- **SÉRIE DE TÂCHES**:
1. Répondez, s'il vous plaît, à ces questions sur le texte consacré au tableau de Levitan :
(a) De quel courant la structure horizontale et la lumière réfractée dans les eaux font-elles du tableau un exemple ?
(b) En quelle année commence le travail sur Paix éternelle ?
(c) Combien d'îles émergent sur le lac d'Ostrovno ?
2. Prolongez le texte sur le tableau de Levitan à partir de sa dernière phrase.

L'eau et le ciel éveillent la pensée de l'insignifiance et de la fugacité de la vie. Le vent secoue les arbres, pousse les nuages, entraîne le spectateur dans l'immensité du nord. La sombre majesté de la nature n'a comme contrepartie que la minuscule lumière à la fenêtre de l'église.
C'est un des tableaux russes les plus suggestifs du début du XXe siècle dans lequel Levitan évoque, comme au travers d'une lentille grand angle, le caractère infini et la sérénité mélancolique du paysage russe. La brillance et la lumière réfractée dans les eaux, la structure fortement horizontale en font un exemple du luminisme russe[4].
Travail sur le tableau
Le travail sur la tableau Paix éternelle commence en 1893, alors qu'Isaac Levitan vit dans le gouvernement de Tver[5],[6]. D'abord, à l'invitation du ténor Laurent Donskoï(ru), le peintre visite la propriété Garino sur la rivière Msta[7]. Puis, avec sa compagne, peintre elle aussi, Sofia Kouvchinnikova, Levitan arrive en train à la station Troïtsa[8],[9] (aujourd'hui — Oudomlia), qui à cette époque faisait partie de la ligne de chemin de fer Moscou-Rybinsk[10]. Ils rencontrent à la station un paysan du village de Doronino, un certain Philippe Petrov qui leur recommande de rester dans le domaine des Ouchakov à Ostrovno, en leur précisant qu'on y accueille volontiers les estivants, et qu'il les conduira jusque là [11],[7]. Le manoir du domaine est situé au bord du lac d'Ostrovno, sur lequel émergent trois îles[12].

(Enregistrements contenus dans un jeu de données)
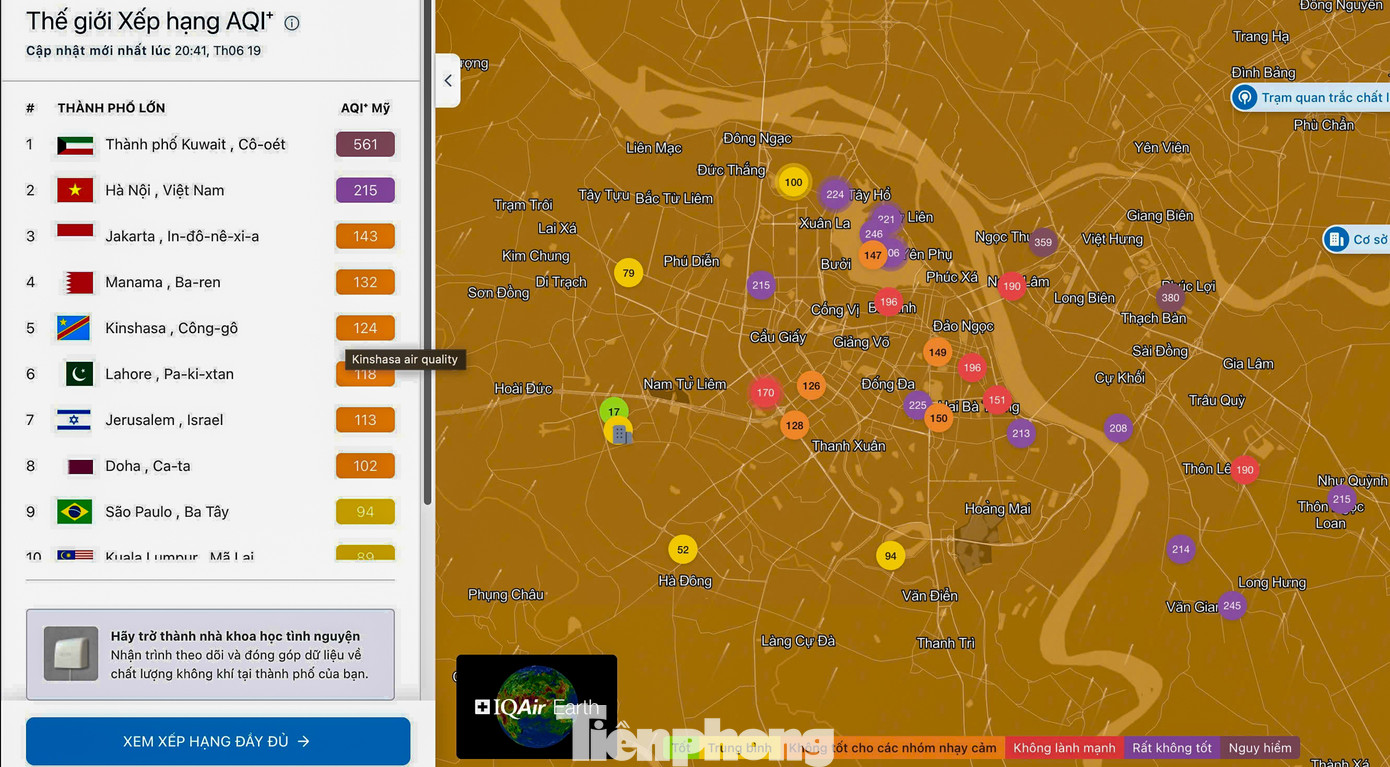Select the yellow 100 AQI station marker
Image resolution: width=1390 pixels, height=767 pixels.
coord(793,182)
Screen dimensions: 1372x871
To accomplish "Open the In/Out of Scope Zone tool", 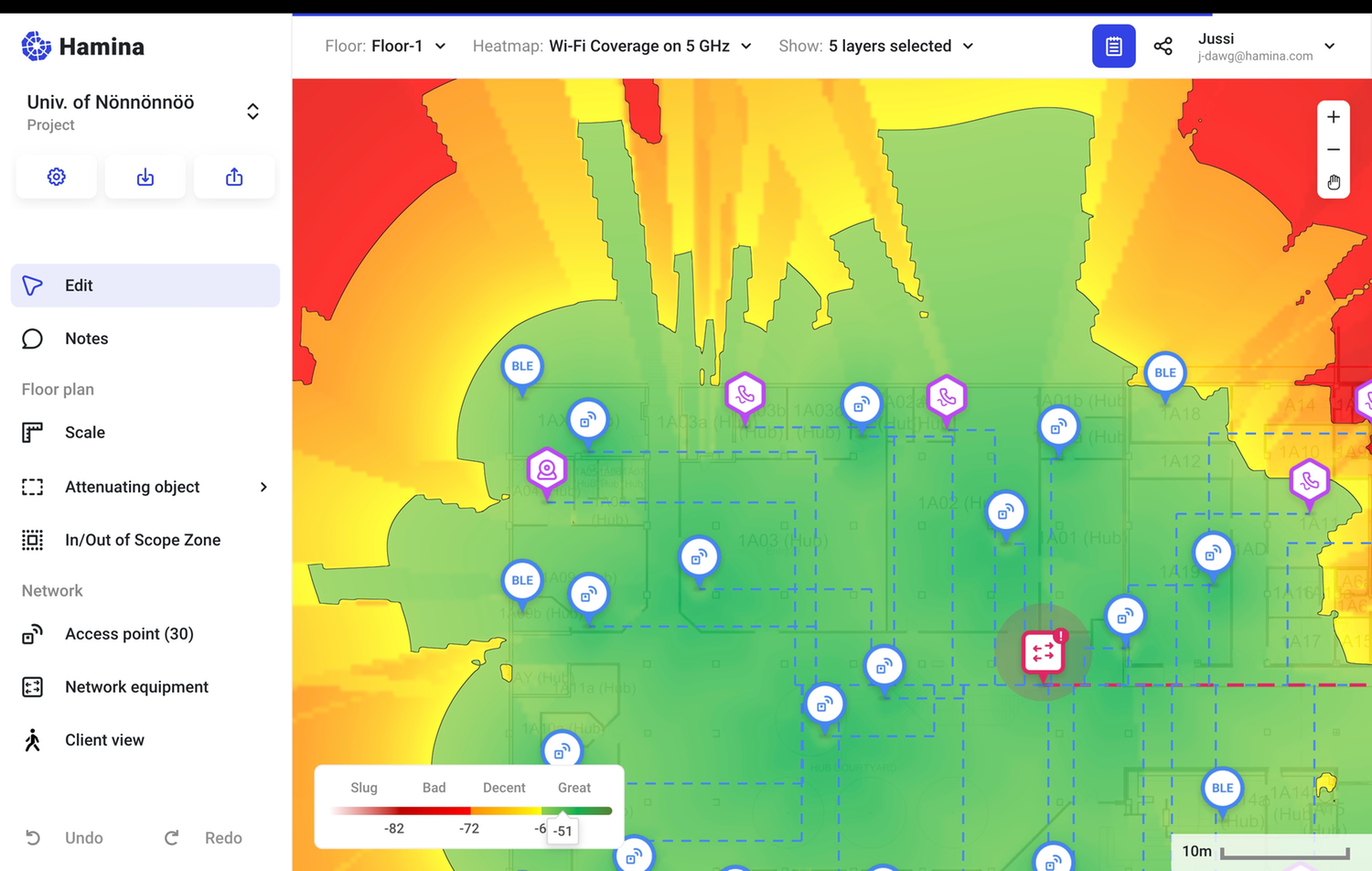I will click(143, 540).
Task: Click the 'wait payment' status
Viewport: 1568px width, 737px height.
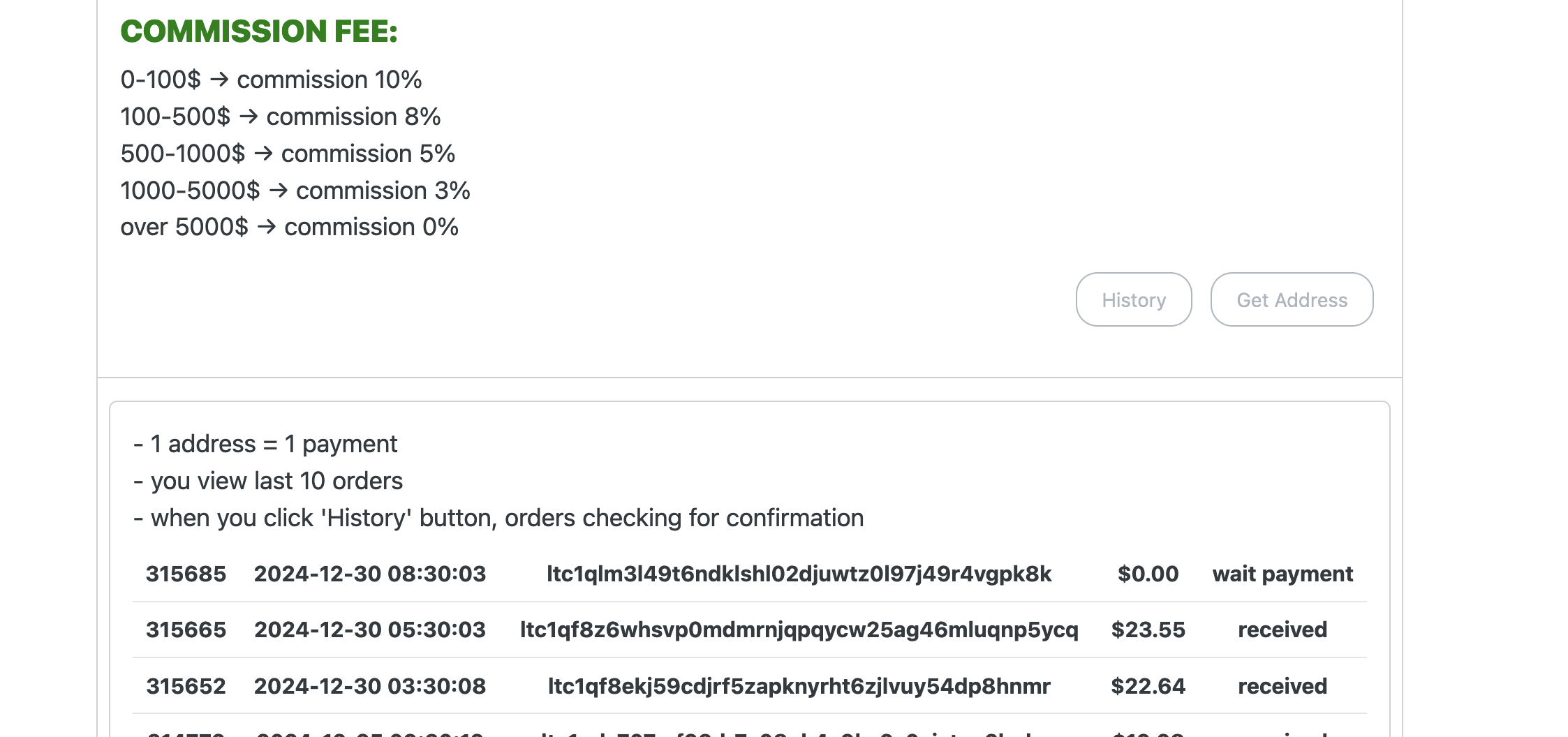Action: coord(1282,574)
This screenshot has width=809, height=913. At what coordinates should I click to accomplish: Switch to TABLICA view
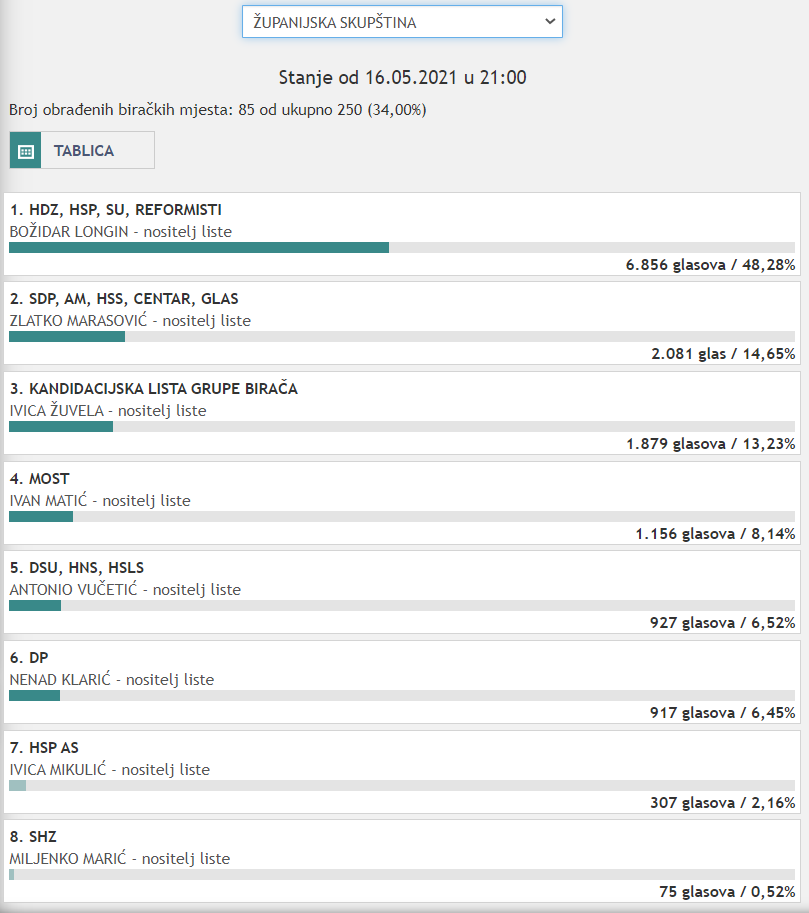pyautogui.click(x=84, y=151)
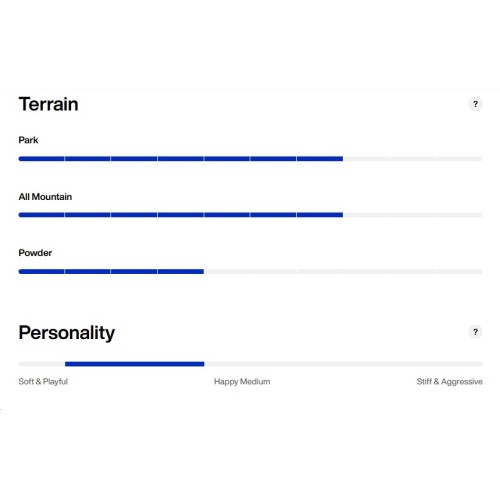Click the empty gray portion of Powder bar
Viewport: 500px width, 500px height.
tap(343, 271)
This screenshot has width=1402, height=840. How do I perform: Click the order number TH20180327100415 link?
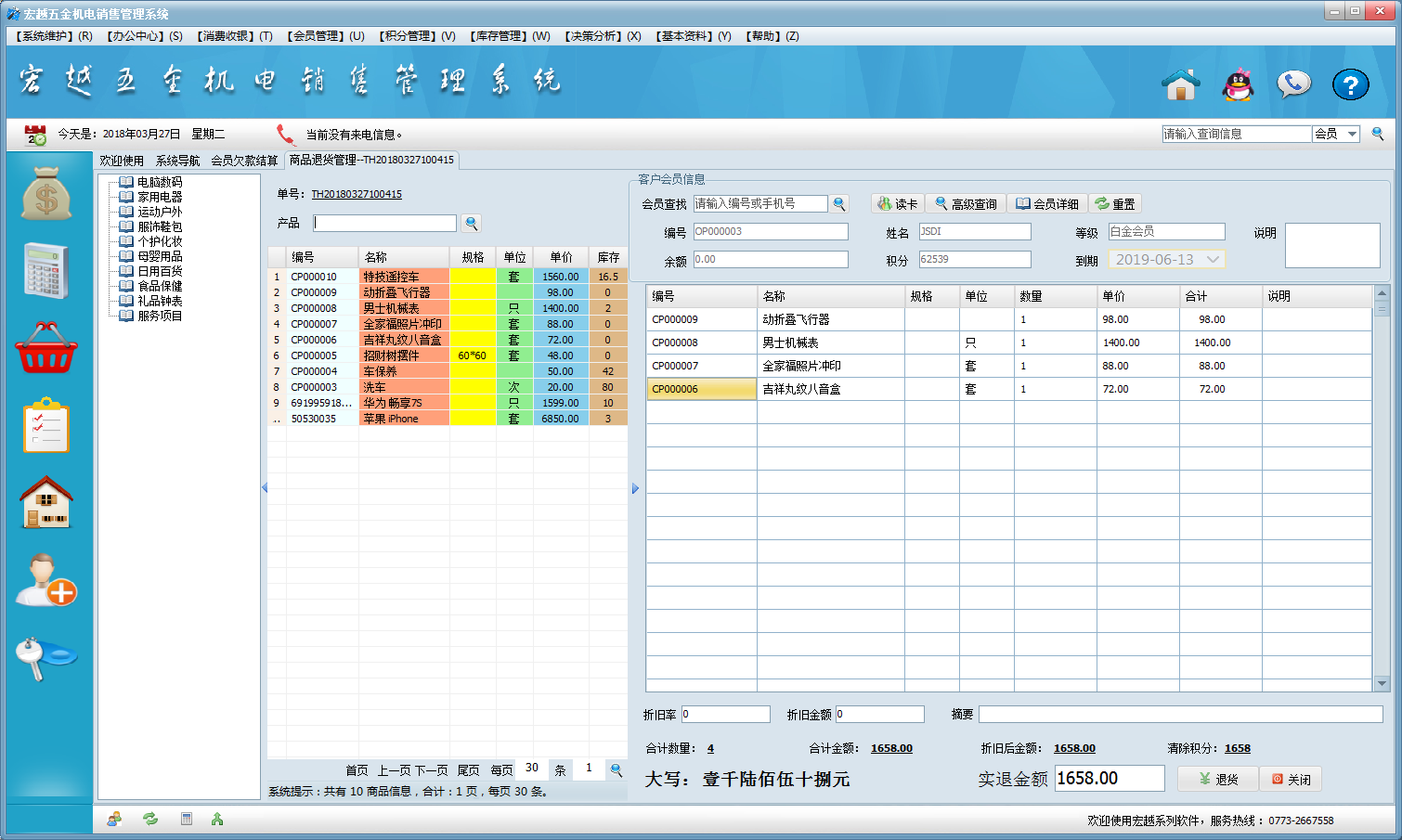coord(357,194)
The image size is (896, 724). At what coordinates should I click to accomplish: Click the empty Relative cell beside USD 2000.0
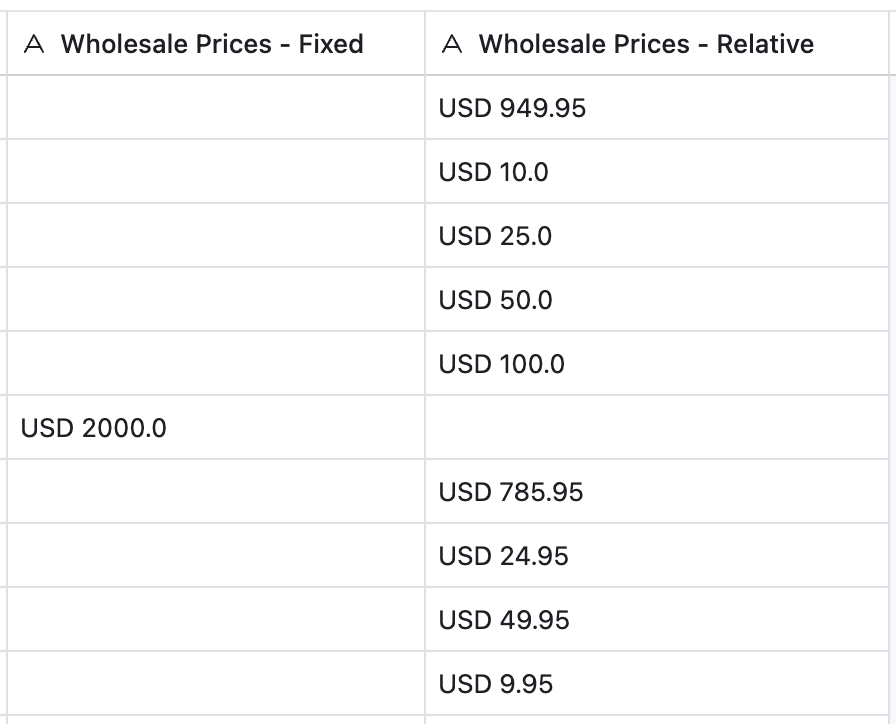click(x=660, y=428)
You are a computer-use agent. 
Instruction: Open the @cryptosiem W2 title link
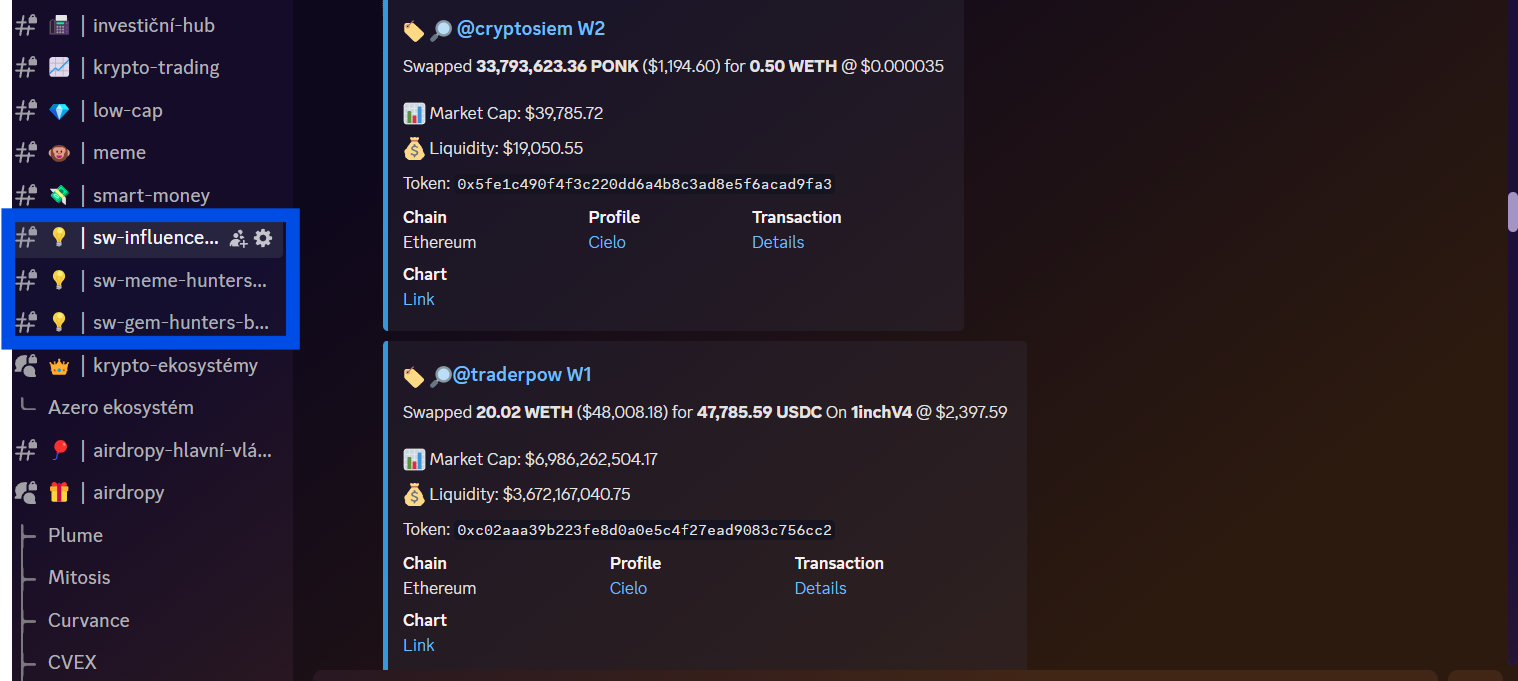coord(531,29)
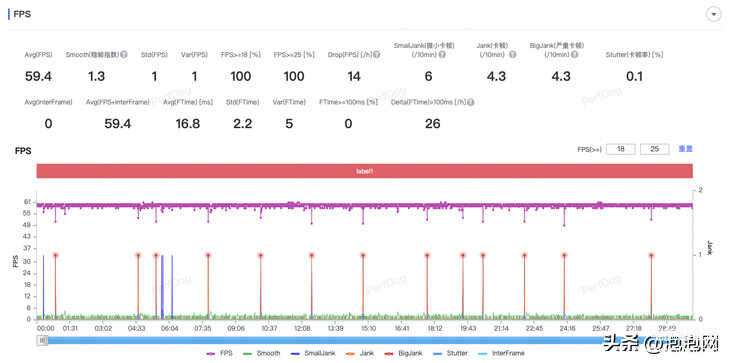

- **LES RÉPONSES**:
1.
(a) Du luminisme russe.
(b) En 1893.
(c) Trois.

2.
Les propriétaires du domaine étaient Ekaterina Nikolaievna Ouchakova (née Seslavina, 1821—1910) et ses enfants Varvara Valdimirovna (1849 - vers 1919), Sofia Vladimirovna (1851 - vers 1919) et Nikolaï Valdimirovitch (1859—1917). Ils accueillent chaleureusement Levitan et Sofia Kouvchinnikova et essayent par tous les moyens de créer les conditions les plus favorables à leur travail créatif[9]. Le peintre Vitold Bialynitski-Biroulia, qui a visité Ostrovno dans les années 1900, donne, dans ses mémoires, une description détaillée de la maison, dans laquelle a vécu Levitan en 1893 : « La vieille maison des Ouchakov, de style Empire, est peinte en bleu-vert et ses fenêtres sont garnies de vitraux. Un grand escalier permet de descendre en quelques marches vers un balcon donnant sur le jardin couvert de lilas. Cette maison occupait un vaste espace dans la propriété »[13]. Levitan et Sofia Kouvchinnikova louent deux chambres au premier étage. Bialynitski-Biroulia écrit : « Les chambres de la maison sont très lumineuses, blanches, sans papier peint, des fenêtres donnent vers l'ouest, d'où Levitan pouvait observer les couchers de soleil, tandis que l'une d'elles donne sur un balcon d'où la vue sur le lac est magnifique. Dans la chambre se trouve un clavecin. Du balcon descend un escalier qui mène au fabuleux jardin couvert de lilas »[9].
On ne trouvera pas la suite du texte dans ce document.